Читать книгу 📗 "Чистенькая жизнь (сборник) - Полянская Ирина Николаевна"
— Потерпи, не бойся. Они не страшные. Это «вохровцы»… Их на работу гонят. Сейчас, подожди… Сейчас пройдут. Они не страшные…
Но мне от этого ее шепота еще отчаяннее хотелось завопить, и я сдавливала руками ей шею, так что ей трудно стало дышать.
Наконец одинаковые люди кончились, за последней «парой» шли несколько человек совсем в другой, но тоже одной и той же длиннополой одежде, с ружьями, с папиросами и папиросным кислым дымом. Эти переговаривались между собой, а увидев маму, верхней половиной туловища торчавшую из сугроба, засвистали и захохотали, что-то крича нам веселыми злыми голосами. Эти слова я не понимала.
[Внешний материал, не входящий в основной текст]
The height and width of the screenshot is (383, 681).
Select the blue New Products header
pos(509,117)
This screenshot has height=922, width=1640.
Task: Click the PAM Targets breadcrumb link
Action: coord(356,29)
Один из них даже остановился было напротив нас на дороге, может, хотел помочь маме выбраться из снега. Но она не двинулась с места, и я почувствовала, что эти, последние, ей кажутся страшнее тех — одинаковых и молчащих. Тот, на дороге, еще что-то сказал звонким молодым голосом, и я опять не поняла слова. Ему, отставшему, что-то крикнули ушедшие вперед, он опять захохотал, раздвигая смехом обмерзшие сосульками усы и блестя крупными зубами (из черной сочной дыры рта отдельными клубами выталкивался дыхательный пар), — и побежал догонять своих по дороге, звякая чем-то металлическим.
Мама стояла на прежнем месте, пока частый скрип его бега не слился со звуками шагов многих ног серой толпы.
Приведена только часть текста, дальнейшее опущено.